Here is a practical embodiment of the way of wonder. There are those who talk about missional theory or re-enchantment in the abstract, but at VU VI VO we find an existential engagement with enchantment, beauty, community, and reality. The fruit of all this is life, or more personally, "humanity fully alive."

 

This is a pattern of missions that is guaranteed to make mainstream evangelicalism uncomfortable. It will feel like a thinly veiled capitulation to New Age spirituality approaching the excesses of Burning Man. VU VI VO takes these concerns seriously. Its missional aim is not innovation for the sake of innovation but rather a desire to recapture the ancient spiritual sensibility that has been eclipsed by modernity, to ground a way of viewing the world in biblical truth, historic orthodoxy, and spiritual authenticity. The goal is to be not cool or hip, but godly and holy. To this end, in the spirit of exploration VU VI VO and its ministry team will remain vulnerable, accountable, and humble—to God's Word, to the great historic orthodox Christian tradition, and to godly advisors.

 

This much is certain. If you are going to reach people who are not being reached by the church, you are going to have to do things not being done by the church. It is not much of a spiritual risk because many acknowledge that what we have been doing has failed, is ineffective. As the pundits are pointing to a new way forward—"wonder," "re-enchantment," "beauty," and "belonging"—VU VI VO is showing that way.

 

Do you think it's possible for modern people living in this post-Enlightenment world to re-enchant the world? VU VI VO demonstrates emphatically that the answer is "Yes!"

 

We are living in a deathwork culture experienced as a negative world. Increasingly, this is also a spiritualized deathwork, revealing demonic manifestations. A Christian approach to re-enchantment is the means of being equipped for the spiritual warfare. Uncovering enchantment to reveal the life and beauty of the gospel is a missional vision whose time has come. VU VI VO is the missional tip of the spear in addressing the darkness of our time, the confusion of our youth, and the ugliness of our culture. For seven years of quiet faithfulness, VU VI VO has built a community of practice in Tampa. Though small in its current scope, VU VI VO shines brighter in the darkness. At night, a candle is brighter than the sun. This Christmas we can be grateful for Christ's coming and for his life that shines through VU VI VO. Both bring hope.

 


[1] Julian Barnes, Nothing to be Frightened Of (Vintage Books, 2008), p. 3.

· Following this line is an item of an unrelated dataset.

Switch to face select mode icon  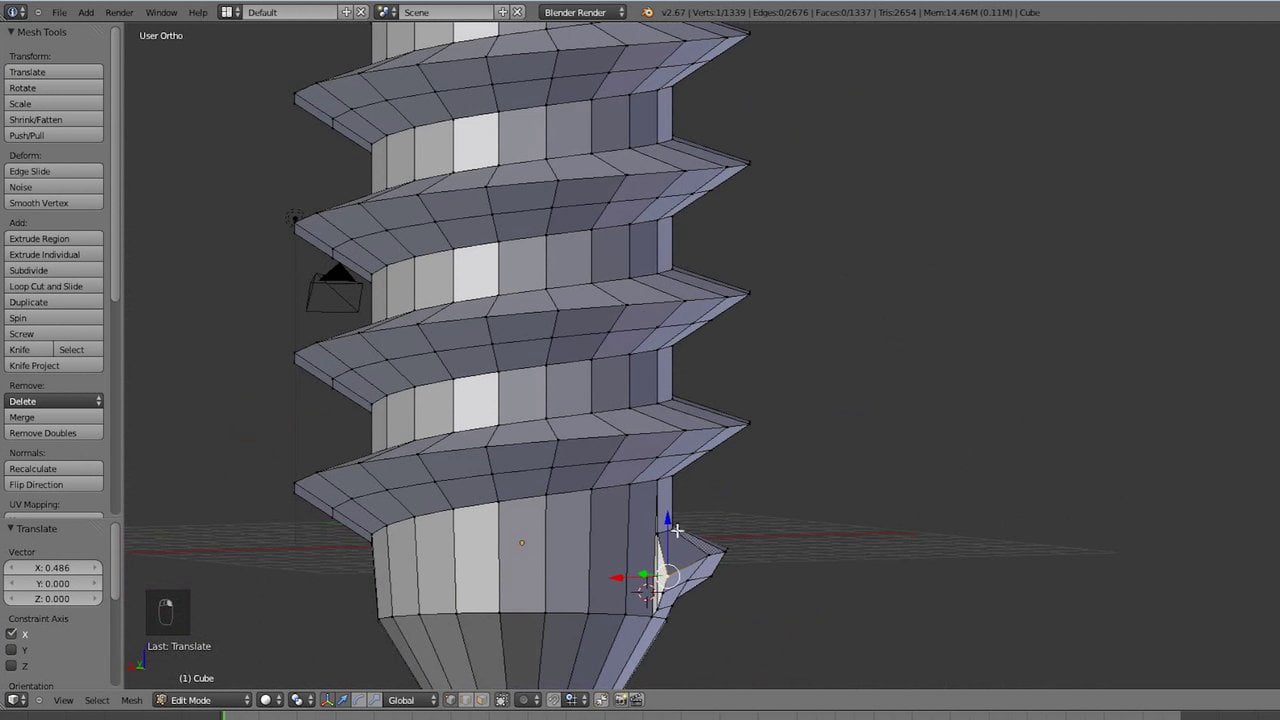point(481,700)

[2] George Barna, American Worldview Inventory 2021-2022: The Annual Report on the State of Worldview in the United States (Arizona Christian University Press, 2022), p. 22-23.

[3] This is the language of C.S. Lewis in Mere Christianity. An excellent study of this dynamic in Lewis's life and teaching is found in Gary S. Selby, Pursuing an Earthly Spirituality: C.S. Lewis and Incarnational Faith (InterVarsity, 2019).

[4] Christian Smith, Soul Searching: The Religious and Spiritual Lives of American Teenagers (Oxford, 2005), Souls in Transition: The Religious and Spiritual Lives of Emerging Adults (Oxford, 2009), and Lost in Transition: The Dark Side of Emerging Adulthood (Oxford, 2011).

[5] See Matthew J. Milliner, "The Christian Invention of Art," Comment: https://comment.org/the-christian-invention-of-art/.

[6] Colossians 1:16-17 (The Passion Translation).